A collection of sung poems feels largely superfluous

Unlike song lyrics, which are obviously meant to be sung, poetry is written to stand on its own. Not that it can’t be sung, of course. Given the right singer and composer, anything can be sung. But singers and composers who try making songs of poems face the challenge of coming up with something so right that the poems not only lose nothing in the translation from one genre to another but also gain.

On The Gift (ECM)—a collection of sung poems by Emily Dickinson (10), Sara Teasdale (two), Emily Brontë (two), and Wallace Stevens (one)—the Swiss jazz vocalist Susanne Abbuehl tries to be singer and composer both. Yet this double difficulty in itself is not the reason the album fails.

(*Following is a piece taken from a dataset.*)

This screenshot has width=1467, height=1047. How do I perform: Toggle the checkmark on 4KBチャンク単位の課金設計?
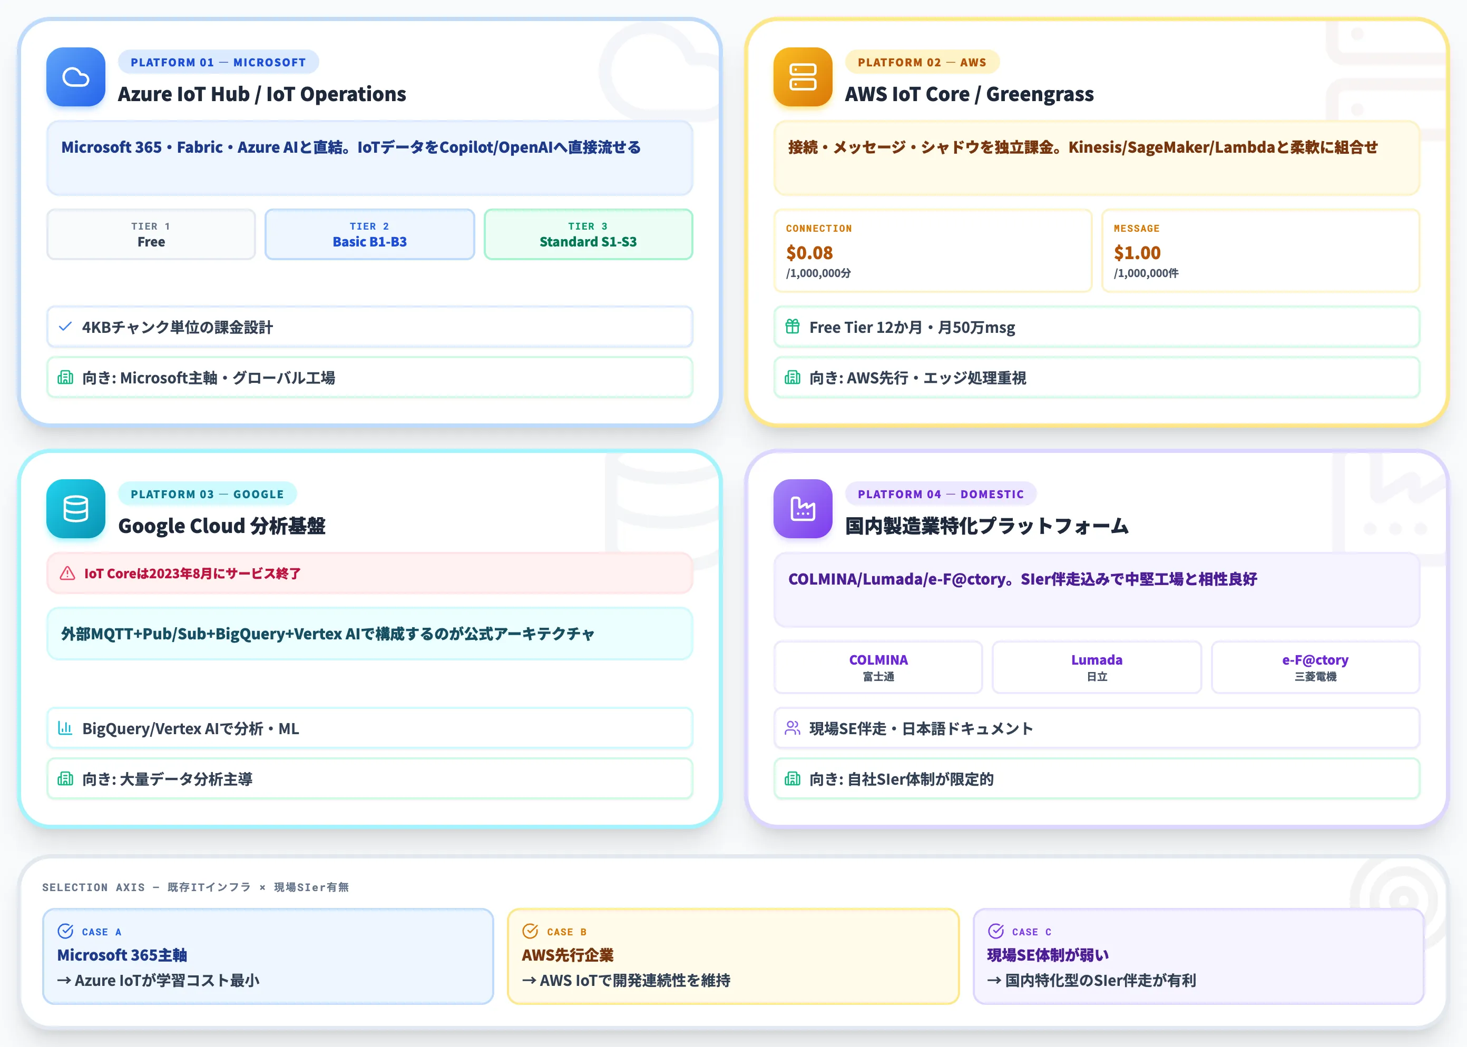click(65, 327)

As a composer Abbuehl acquits herself commendably, summoning from her stark trio (Matthieu Michel, flugelhorn; Wolfert Brederode, piano and Indian harmonium; Olavi Louhivuori, drums and percussion) a musical equivalent of whatever Wordsworth meant by “emotions recollected in tranquility” when he attempted to define poetry. So unobtrusively and unpredictably beautiful is the music that it’s hard to imagine any gifted singer’s failing to capitalize on it.

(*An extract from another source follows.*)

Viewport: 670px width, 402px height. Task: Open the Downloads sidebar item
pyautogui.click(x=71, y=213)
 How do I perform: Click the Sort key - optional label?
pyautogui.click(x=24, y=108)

Yet, gifted though she is, fail to capitalize is precisely what Abbuehl does. Her error is elongating and over-savoring the words as if they were the stuff of languorous daydreams rather than meeting them on their own muscular terms. At times, she enunciates so somnambulantly that it’s almost impossible to understand what she’s saying, a shortcoming that’s particularly noticeable in her interpretation of Dickinson’s meant-to-be-exhilarating “Wild nights—Wild nights!”

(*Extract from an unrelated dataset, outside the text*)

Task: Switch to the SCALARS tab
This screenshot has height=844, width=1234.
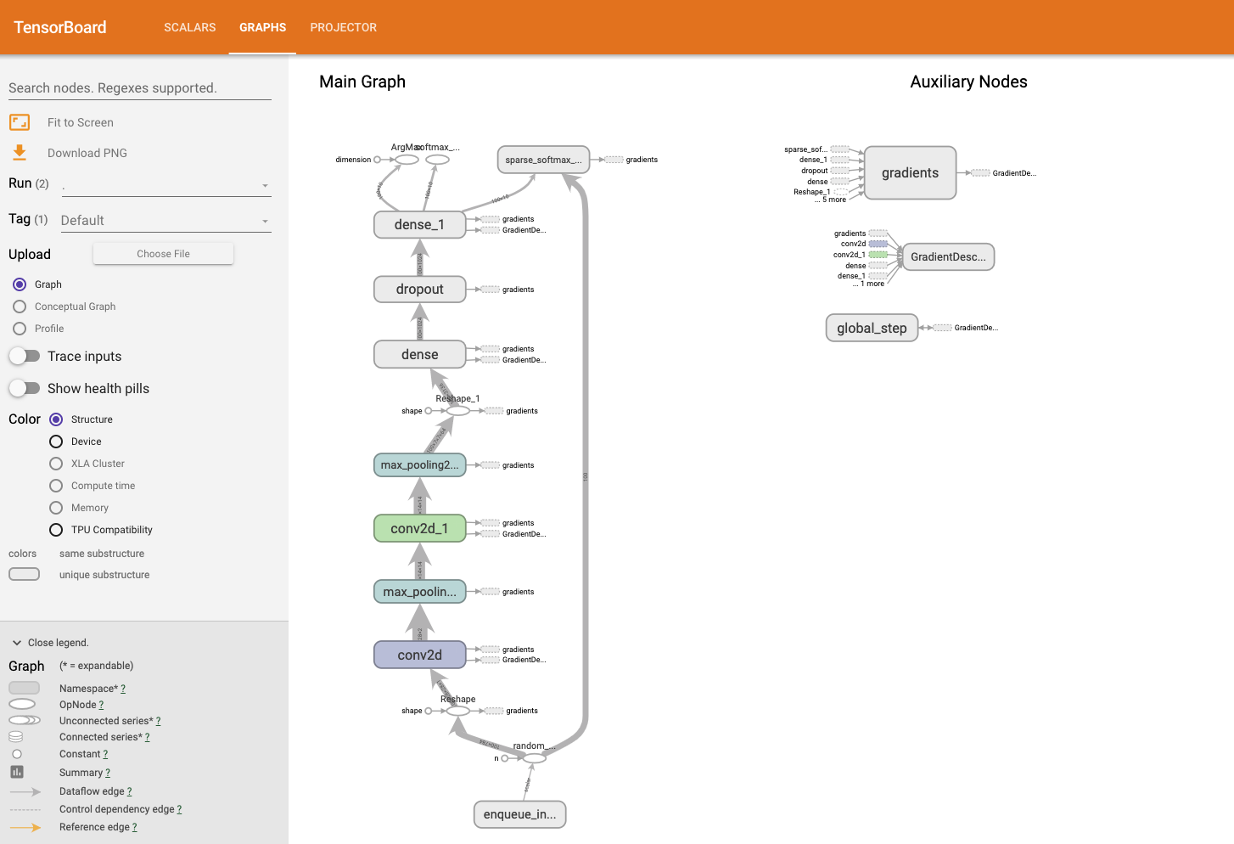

Perhaps Abbuehl thought that by printing her sources in the libretto she would free herself from the obligation to maintain intelligibility in her pursuit of the perfect sound. If so, she was mistaken. Instead, she draws attention to the extent that her renditions feel superfluous compared even to a moderately skillful oral reading.

To her credit, Abbuehl’s sole original lyric, the haiku-like “Soon (Five Years Ago),” isn’t bad. But The Gift’s real silver lining is her performance of Stevens’ “In My Room,” a short poem that expresses Stevens’ ideas of order as succinctly as “Anecdote of the Jar” or “A Rabbit As King of the Ghosts.” By repeating the first phrase or clause of each stanza three times and repeating the first verse in its entirety, Abbuehl functions as a kind of musical lecturer who, realizing and resigned to the insufficiency of explication, simply instructs her students to look, repeatedly and deeply, and see.

Pleasant and promising

One might think that by titling its debut album Not Waving, But Drowning (Union Music Store), the indie British folk quintet known as the Self Help Group had attempted a project similar to Abbuehl’s with the poems of Stevie Smith. It hasn’t.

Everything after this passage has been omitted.